Just over a year ago I was involved in pitching for a show with a working title of 'Surgery Live'. We didn't win the pitch and the show was aired on Channel 4 as 'The Operation: Surgery Live', but since it was such a challenging and interesting brief I thought I'd share my ideas for it here.
The brief for the titles was this: "More of a programme identity than a sequence, and the emphasis is very much on the live action and the unpredictable nature of live surgery on TV, hence the ‘identity’ has to reflect the drama and the strength of content will do the talking."

At first I concentrated on a typographic treatment that would bring the sense of 'live', using a stylised halftone suggestive of video scan-lines. This was easy enough as an idea, but wasn't really reflecting the strength of the content. I was very aware of the danger of sensationalising what was a slightly controversial programme. The producers had assured me that the show was intended and would be marketed as a serious, educational, eye-opening use of the televisual medium rather than anything voyeuristic or exploitative. Live surgery had previously been hosted by the Wellcome Collection to a private studio audience and this was essentially a public extension of that venture.
Nevertheless, the first job of any TV title sequence is to make the audience want to watch the rest of the programme, so whatever I did had to be engaging and at least arouse curiosity. We weren't sure at this stage whether the audience would already have been forewarned by the continuity announcer about the explicit nature of the imagery so I didn't want to be too graphic in depicting surgery. The whole notion of curiosity and the inside of the body as a secret place influenced my thinking, and I started making some quick tests around a 'seeing through the keyhole' type of idea.

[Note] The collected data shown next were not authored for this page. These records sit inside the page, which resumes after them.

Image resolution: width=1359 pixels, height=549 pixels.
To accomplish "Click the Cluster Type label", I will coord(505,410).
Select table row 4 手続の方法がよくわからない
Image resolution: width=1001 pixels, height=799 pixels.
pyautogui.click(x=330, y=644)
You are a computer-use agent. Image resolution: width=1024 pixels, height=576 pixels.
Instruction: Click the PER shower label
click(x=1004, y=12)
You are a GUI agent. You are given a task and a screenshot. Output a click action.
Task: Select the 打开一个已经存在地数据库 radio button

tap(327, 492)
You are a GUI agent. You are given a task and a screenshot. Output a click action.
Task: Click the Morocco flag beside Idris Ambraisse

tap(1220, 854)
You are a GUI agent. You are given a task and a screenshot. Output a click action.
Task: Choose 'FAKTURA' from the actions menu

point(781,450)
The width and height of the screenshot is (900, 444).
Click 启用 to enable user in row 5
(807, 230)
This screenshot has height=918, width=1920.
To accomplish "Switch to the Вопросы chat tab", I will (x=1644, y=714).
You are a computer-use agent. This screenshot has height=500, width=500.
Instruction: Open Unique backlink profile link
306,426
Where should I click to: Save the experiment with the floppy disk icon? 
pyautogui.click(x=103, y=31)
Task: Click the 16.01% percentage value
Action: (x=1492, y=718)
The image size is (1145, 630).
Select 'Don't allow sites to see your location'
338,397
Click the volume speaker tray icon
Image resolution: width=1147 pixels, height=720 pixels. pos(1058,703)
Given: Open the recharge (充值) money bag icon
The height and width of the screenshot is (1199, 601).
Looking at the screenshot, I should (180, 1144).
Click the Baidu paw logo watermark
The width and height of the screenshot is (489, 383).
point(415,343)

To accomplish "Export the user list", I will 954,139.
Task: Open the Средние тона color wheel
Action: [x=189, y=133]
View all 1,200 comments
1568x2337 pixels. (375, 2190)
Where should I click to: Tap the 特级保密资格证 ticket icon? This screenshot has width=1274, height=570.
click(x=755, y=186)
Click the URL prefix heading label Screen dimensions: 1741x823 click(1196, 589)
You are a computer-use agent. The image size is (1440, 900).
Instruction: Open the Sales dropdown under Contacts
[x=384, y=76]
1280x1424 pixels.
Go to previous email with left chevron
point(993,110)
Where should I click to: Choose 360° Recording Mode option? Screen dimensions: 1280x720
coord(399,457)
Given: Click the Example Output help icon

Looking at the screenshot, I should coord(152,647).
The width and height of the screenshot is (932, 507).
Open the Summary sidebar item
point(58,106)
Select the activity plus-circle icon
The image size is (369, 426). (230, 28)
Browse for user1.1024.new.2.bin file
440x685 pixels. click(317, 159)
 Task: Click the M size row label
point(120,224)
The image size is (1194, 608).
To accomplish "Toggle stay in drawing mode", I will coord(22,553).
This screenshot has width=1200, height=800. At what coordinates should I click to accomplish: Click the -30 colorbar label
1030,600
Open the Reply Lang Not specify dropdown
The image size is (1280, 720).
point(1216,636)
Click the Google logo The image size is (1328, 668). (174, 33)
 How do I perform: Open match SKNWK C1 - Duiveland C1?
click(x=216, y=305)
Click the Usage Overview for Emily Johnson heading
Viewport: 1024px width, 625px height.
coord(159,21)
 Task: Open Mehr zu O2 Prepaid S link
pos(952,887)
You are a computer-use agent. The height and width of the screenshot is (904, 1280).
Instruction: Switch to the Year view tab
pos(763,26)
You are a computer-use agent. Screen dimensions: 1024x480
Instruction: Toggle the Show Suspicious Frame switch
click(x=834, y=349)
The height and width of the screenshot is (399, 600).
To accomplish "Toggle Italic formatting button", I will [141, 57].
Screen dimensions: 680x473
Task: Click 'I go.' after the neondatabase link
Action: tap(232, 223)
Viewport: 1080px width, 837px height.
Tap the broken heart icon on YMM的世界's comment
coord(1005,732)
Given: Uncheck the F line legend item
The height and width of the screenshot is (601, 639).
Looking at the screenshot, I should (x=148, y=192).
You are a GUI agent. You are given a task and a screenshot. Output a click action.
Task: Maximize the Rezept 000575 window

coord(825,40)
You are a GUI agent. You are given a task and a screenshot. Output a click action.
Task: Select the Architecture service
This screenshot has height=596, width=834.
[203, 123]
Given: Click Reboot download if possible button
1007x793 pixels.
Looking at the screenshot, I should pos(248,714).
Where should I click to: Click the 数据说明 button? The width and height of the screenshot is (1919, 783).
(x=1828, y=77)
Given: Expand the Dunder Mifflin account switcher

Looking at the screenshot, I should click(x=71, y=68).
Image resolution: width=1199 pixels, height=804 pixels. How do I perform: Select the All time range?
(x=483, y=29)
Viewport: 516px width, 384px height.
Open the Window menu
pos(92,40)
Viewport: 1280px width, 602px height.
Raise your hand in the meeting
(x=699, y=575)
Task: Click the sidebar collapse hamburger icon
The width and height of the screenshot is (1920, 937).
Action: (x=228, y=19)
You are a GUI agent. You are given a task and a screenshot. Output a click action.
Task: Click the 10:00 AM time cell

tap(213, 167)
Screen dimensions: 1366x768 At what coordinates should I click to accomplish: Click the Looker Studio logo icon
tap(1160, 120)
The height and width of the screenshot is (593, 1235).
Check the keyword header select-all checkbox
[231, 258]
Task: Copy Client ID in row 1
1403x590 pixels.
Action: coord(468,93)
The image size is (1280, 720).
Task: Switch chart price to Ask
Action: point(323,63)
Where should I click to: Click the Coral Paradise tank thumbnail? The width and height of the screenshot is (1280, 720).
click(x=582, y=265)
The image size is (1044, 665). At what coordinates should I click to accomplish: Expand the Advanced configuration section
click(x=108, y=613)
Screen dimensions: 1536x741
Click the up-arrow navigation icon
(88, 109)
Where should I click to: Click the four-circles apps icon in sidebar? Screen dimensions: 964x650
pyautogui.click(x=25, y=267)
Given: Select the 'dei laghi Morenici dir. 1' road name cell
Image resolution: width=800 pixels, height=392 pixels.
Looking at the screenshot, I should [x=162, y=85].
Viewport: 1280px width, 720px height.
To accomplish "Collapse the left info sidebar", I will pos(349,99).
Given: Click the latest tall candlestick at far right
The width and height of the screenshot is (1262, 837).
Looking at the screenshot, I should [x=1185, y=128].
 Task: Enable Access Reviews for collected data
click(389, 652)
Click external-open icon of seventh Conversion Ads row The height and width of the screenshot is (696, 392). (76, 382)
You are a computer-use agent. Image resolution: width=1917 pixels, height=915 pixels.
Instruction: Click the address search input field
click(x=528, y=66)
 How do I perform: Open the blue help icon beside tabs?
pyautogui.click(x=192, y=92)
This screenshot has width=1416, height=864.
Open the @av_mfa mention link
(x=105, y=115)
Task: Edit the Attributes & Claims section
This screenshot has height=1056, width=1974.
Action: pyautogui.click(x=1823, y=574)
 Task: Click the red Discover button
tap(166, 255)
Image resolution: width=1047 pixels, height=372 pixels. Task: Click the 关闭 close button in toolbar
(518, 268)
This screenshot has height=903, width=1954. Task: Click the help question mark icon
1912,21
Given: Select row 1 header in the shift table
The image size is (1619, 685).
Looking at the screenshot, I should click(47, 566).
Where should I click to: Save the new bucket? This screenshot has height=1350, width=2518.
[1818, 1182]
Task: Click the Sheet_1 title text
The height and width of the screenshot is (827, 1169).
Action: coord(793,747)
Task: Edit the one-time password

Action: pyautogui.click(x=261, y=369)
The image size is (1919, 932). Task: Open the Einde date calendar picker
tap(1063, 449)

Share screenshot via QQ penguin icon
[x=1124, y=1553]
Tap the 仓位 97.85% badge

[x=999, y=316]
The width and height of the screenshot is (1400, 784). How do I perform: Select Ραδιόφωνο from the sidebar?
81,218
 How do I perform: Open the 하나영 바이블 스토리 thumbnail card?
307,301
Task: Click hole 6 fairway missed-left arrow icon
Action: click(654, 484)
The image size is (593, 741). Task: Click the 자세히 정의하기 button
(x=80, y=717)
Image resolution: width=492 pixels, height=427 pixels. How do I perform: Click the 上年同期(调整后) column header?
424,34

These were a step in the right direction but somehow seemed too obvious and risked looking unrecognisable and obscure. I remembered the video Intro did for Primal Scream's Kill All Hippies, and something about it's subtractive use of negative space was stuck in my mind. Then I realised that what I could do was flip my idea on its head, and instead of using a keyhole, I could cut out (like a surgeon...?) the explicit body parts from the footage, and leave us seeing the iconic surgeon's hands and implements working away at... something. I was pretty sure that with the right footage we could get an eery, absorbing sense of 'Unheimlich', and as a graphical juxtaposition to something so alive and real it seemed natural to place very cold, objective and historical imagery - the iconic Gray's Anatomy illustrations.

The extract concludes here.